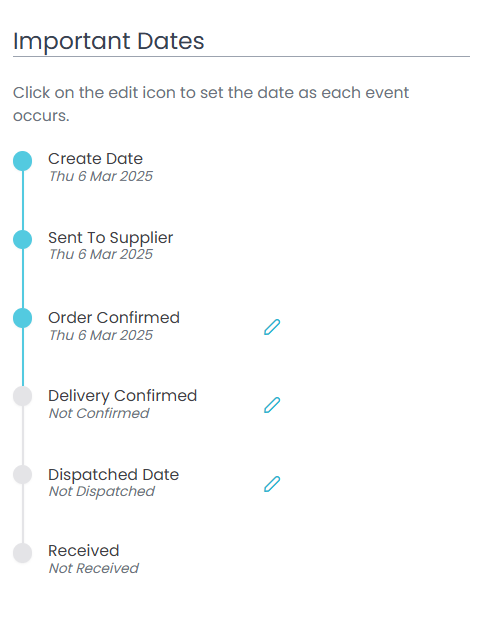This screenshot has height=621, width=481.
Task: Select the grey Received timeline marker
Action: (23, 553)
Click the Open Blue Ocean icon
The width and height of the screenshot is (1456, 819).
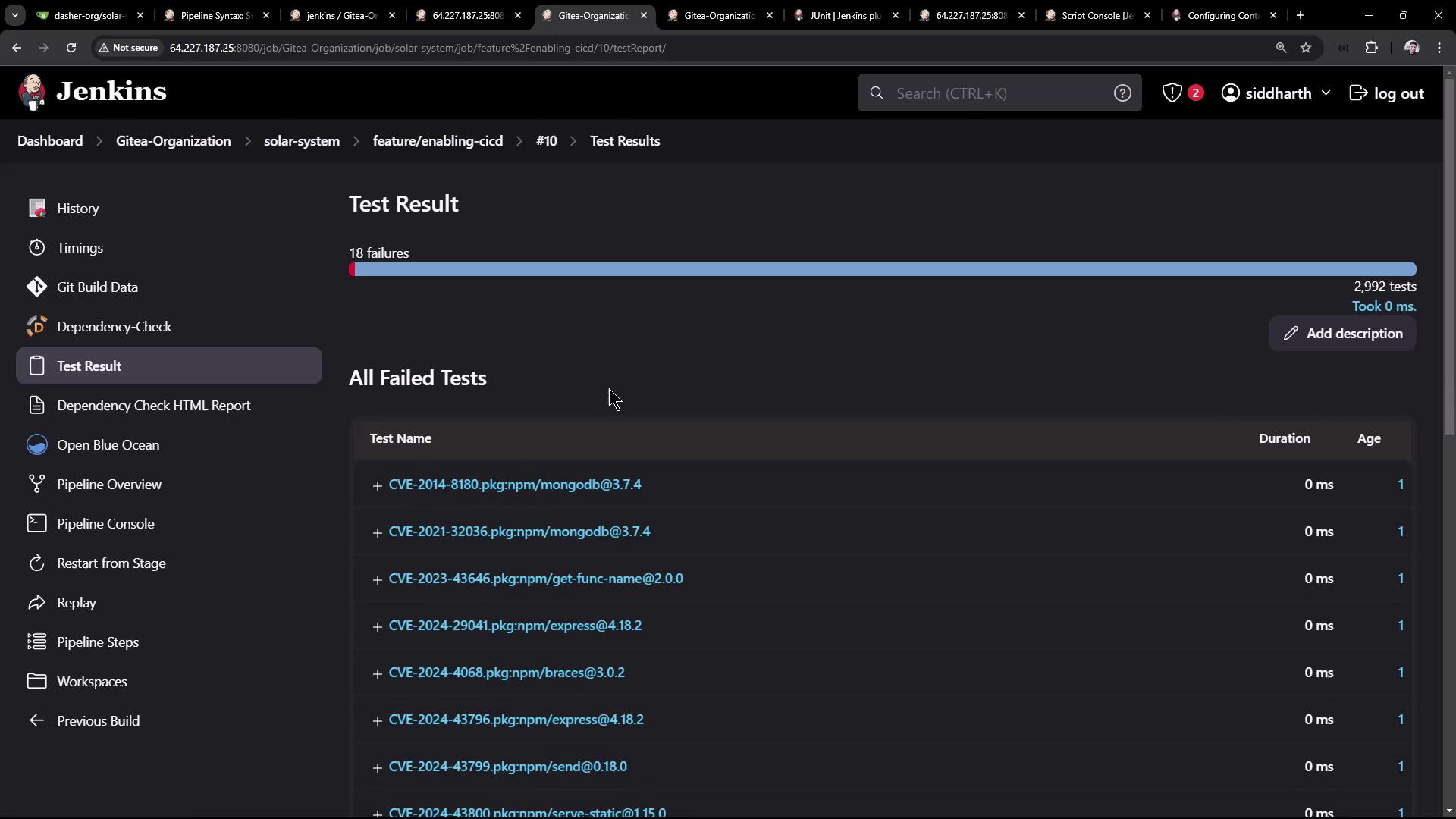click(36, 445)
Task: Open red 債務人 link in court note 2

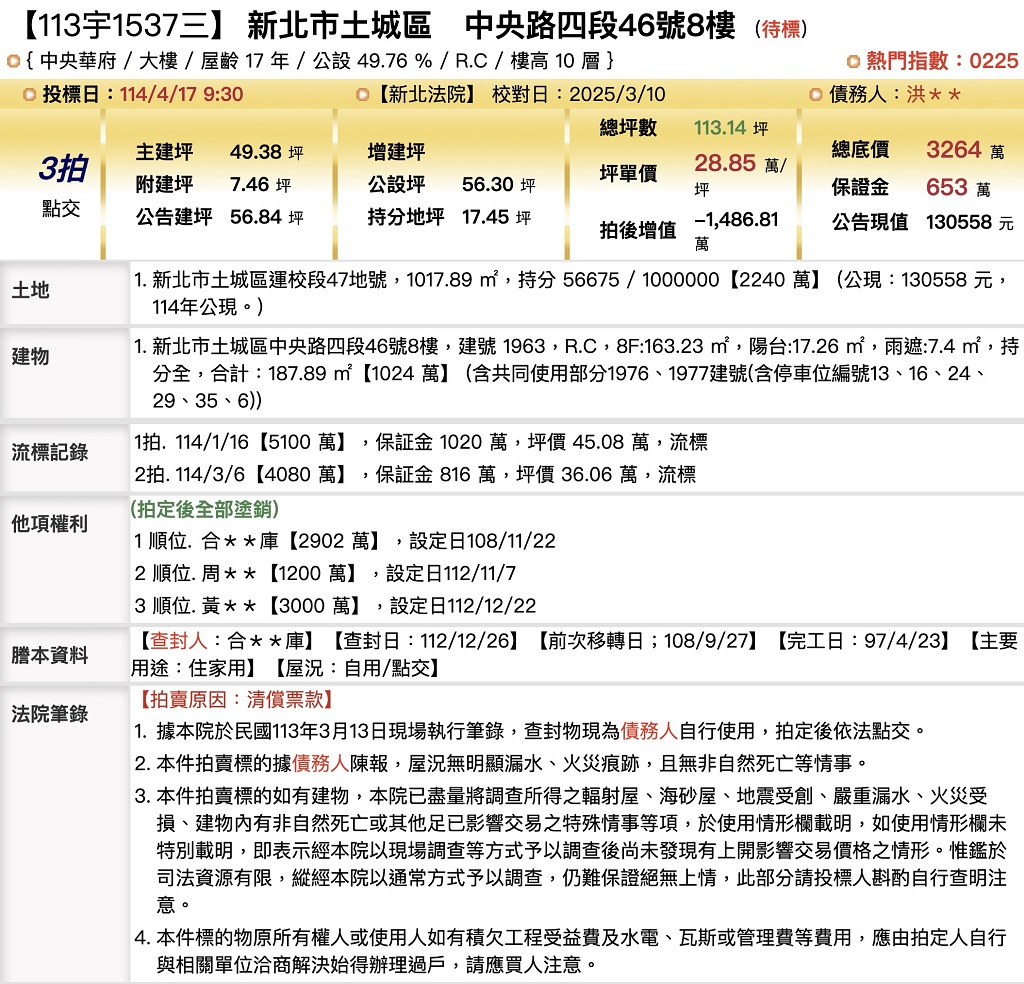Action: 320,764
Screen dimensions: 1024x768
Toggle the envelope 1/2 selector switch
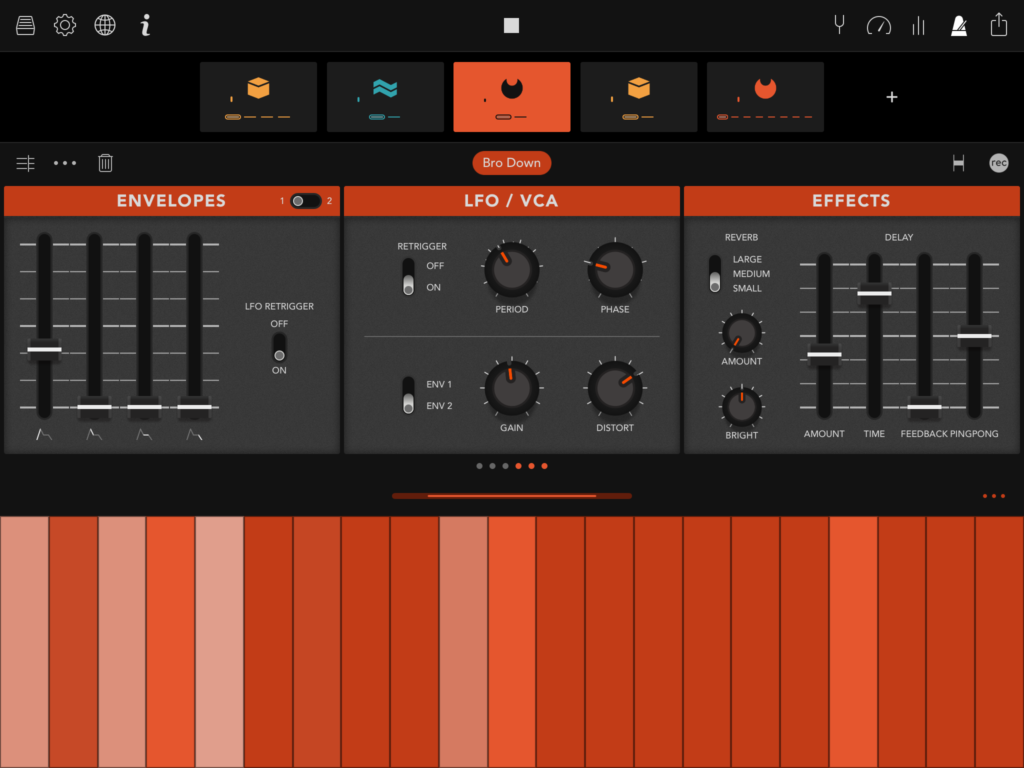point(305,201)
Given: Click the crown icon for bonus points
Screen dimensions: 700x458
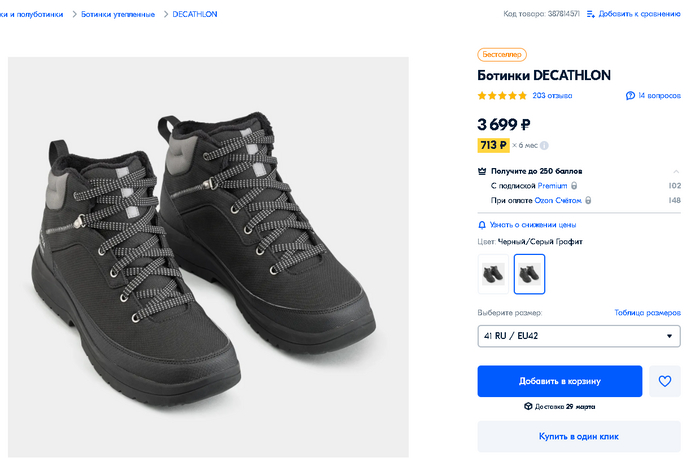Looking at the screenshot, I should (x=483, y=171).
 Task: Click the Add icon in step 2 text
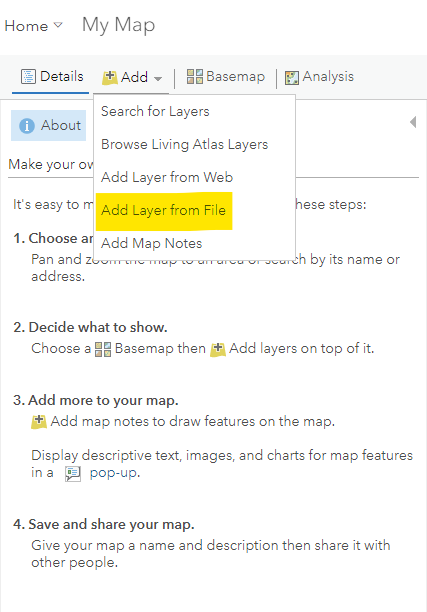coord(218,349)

• **What this task involves**
Write out the items from the line containing "Click the Open Blue Ocean icon" through the end of the items, copying each line verbatim and leaving the pictures out.

• **Completed exercise**
Click the Open Blue Ocean icon
The width and height of the screenshot is (1456, 819).
click(36, 445)
Task: Open red 債務人 link in court note 2

Action: 320,764
Screen dimensions: 1024x768
Toggle the envelope 1/2 selector switch
point(305,201)
Given: Click the crown icon for bonus points
Screen dimensions: 700x458
Looking at the screenshot, I should (x=483, y=171).
 Task: Click the Add icon in step 2 text
coord(218,349)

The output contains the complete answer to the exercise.